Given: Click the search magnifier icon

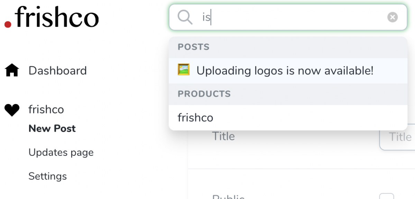Looking at the screenshot, I should click(x=185, y=17).

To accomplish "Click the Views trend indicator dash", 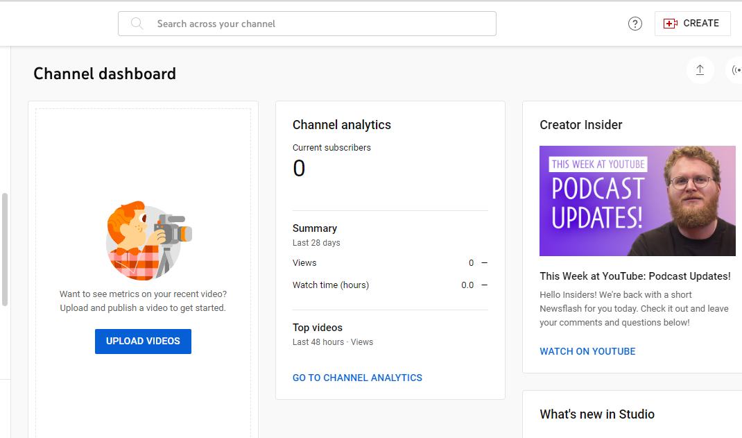I will [484, 263].
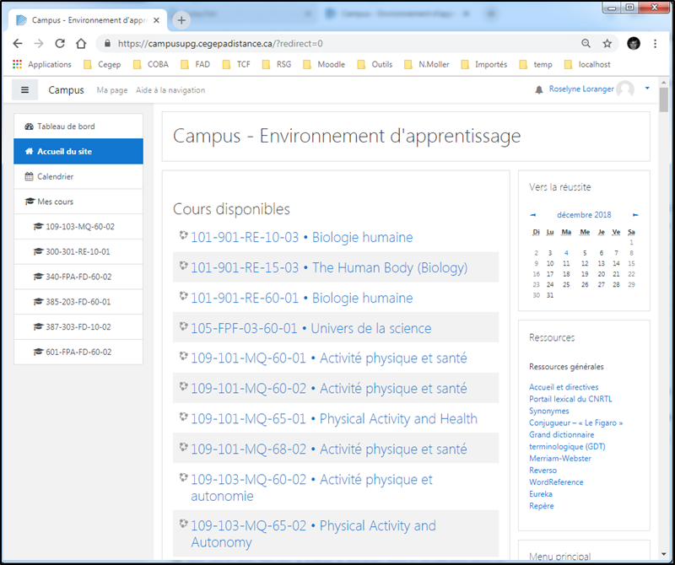Expand the user menu dropdown arrow

(x=647, y=89)
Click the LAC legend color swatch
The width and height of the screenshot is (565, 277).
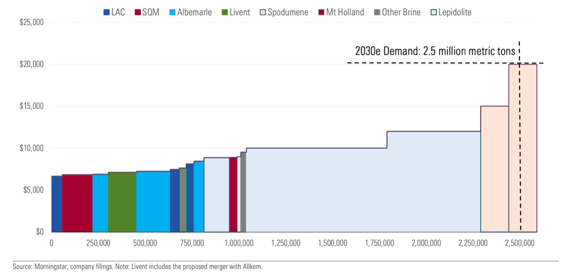[x=106, y=13]
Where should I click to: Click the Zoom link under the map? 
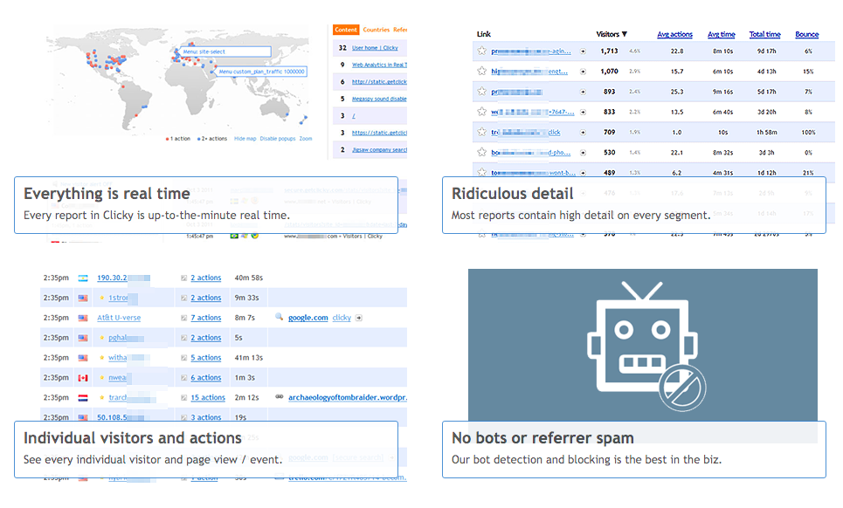306,139
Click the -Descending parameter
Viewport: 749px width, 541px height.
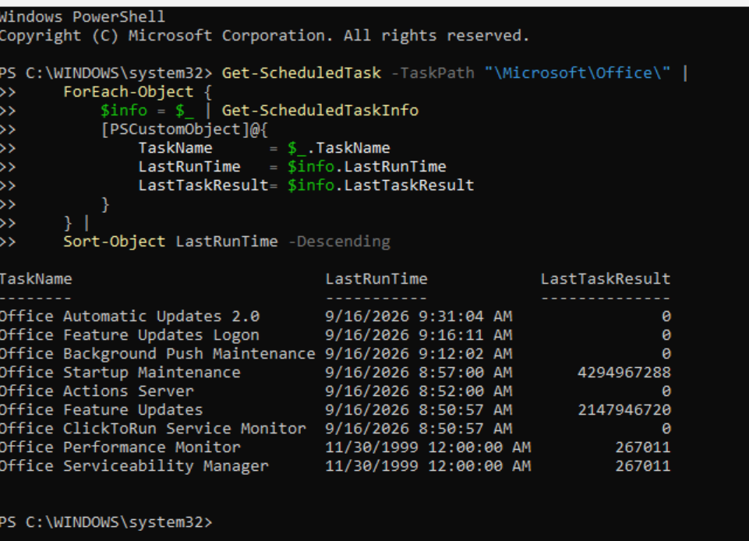click(x=339, y=242)
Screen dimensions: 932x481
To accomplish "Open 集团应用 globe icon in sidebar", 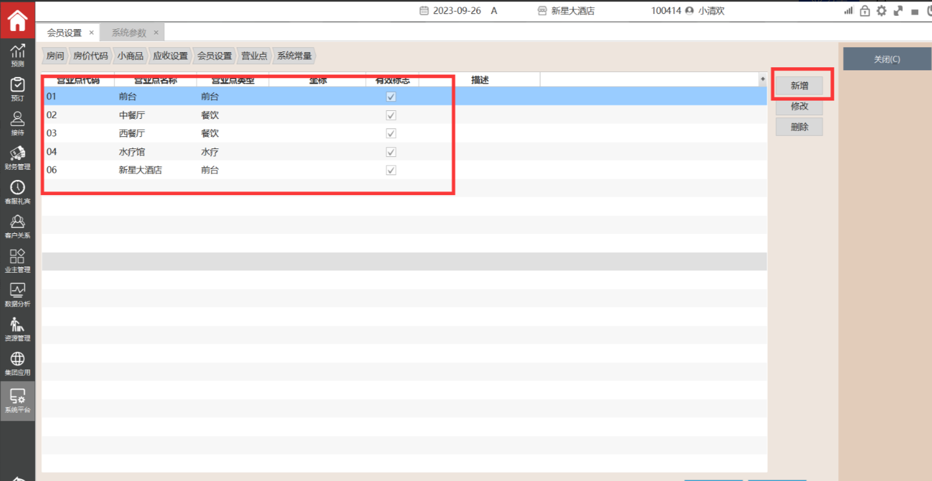I will (18, 363).
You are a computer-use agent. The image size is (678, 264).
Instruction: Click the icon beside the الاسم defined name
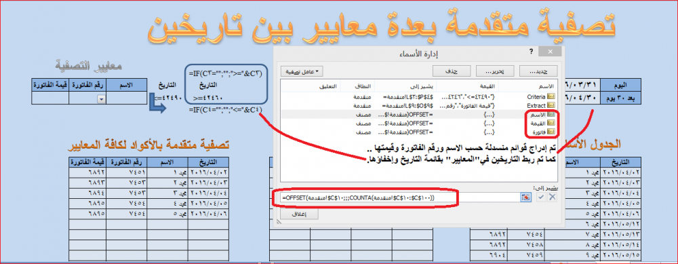point(551,114)
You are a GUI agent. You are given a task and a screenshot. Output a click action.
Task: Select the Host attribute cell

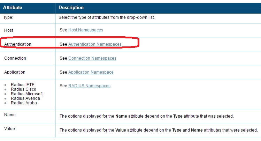click(9, 30)
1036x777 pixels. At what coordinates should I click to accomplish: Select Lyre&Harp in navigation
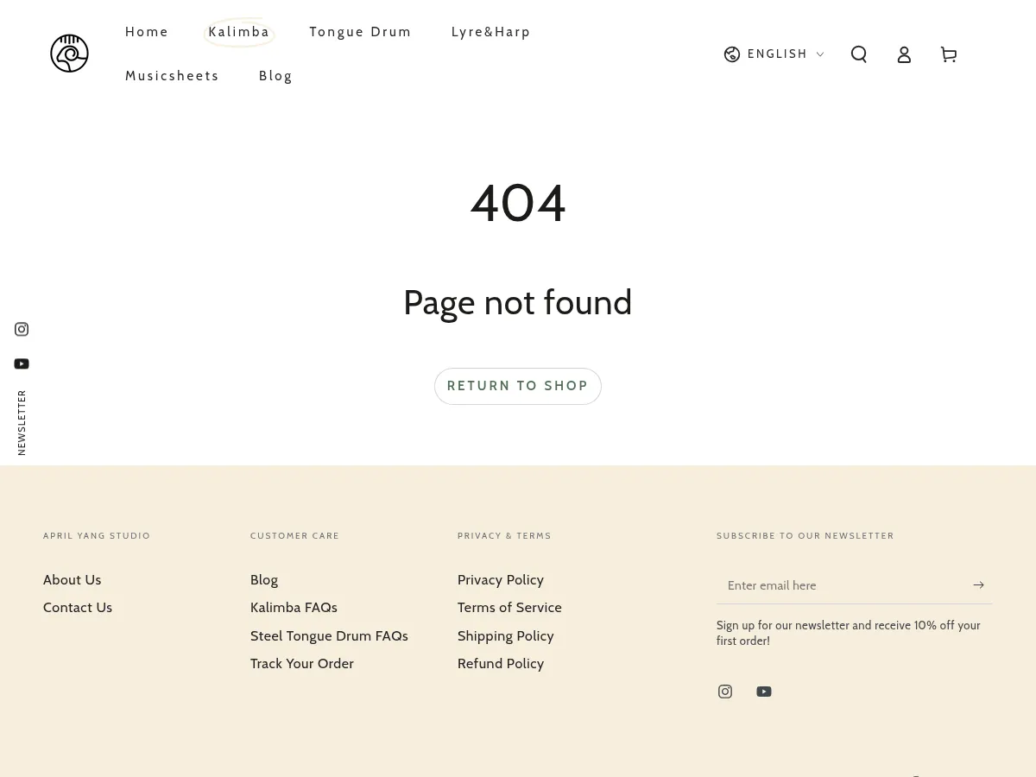click(x=490, y=32)
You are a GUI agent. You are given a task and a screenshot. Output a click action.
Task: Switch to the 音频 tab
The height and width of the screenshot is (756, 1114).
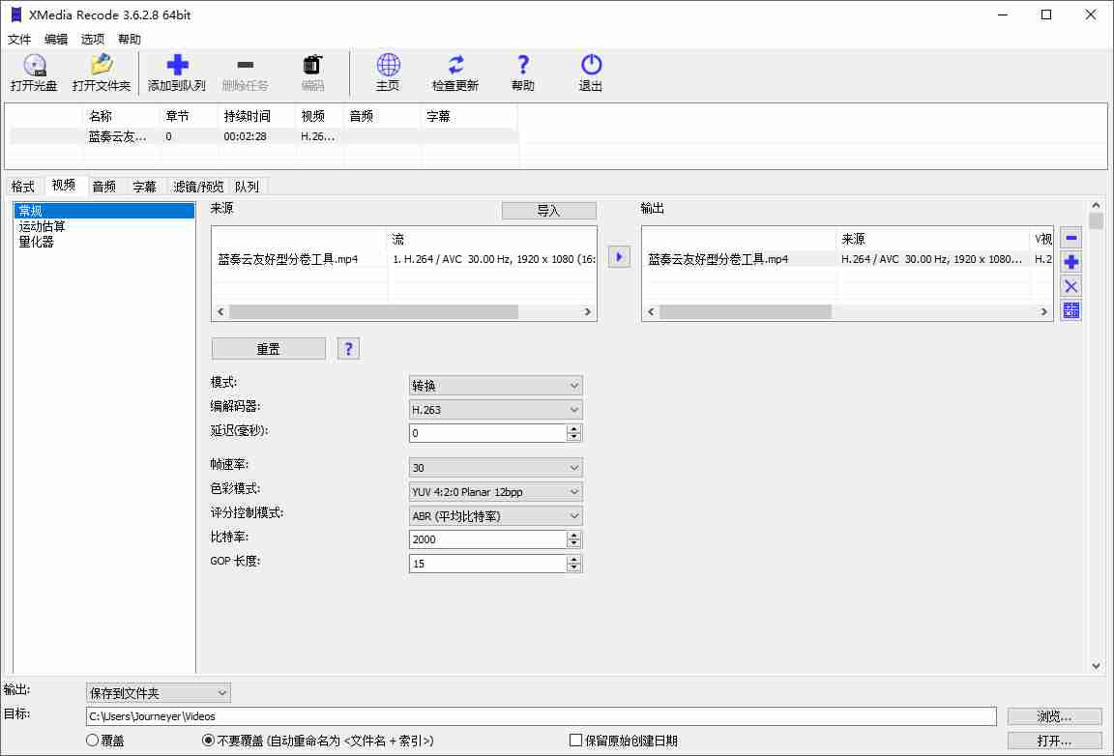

Work task: Your answer must be exactly the lines from the one with "1036x777 pixels. At" through the last line of the entries, both included, with no pictures; please add nothing else.

Answer space:
1036x777 pixels. At what coordinates should I click to accomplish: Select Lyre&Harp in navigation
click(x=490, y=32)
You are a GUI agent. You are given a task and a screenshot. Output a click action.
Task: Switch to the 音频 tab
The height and width of the screenshot is (756, 1114).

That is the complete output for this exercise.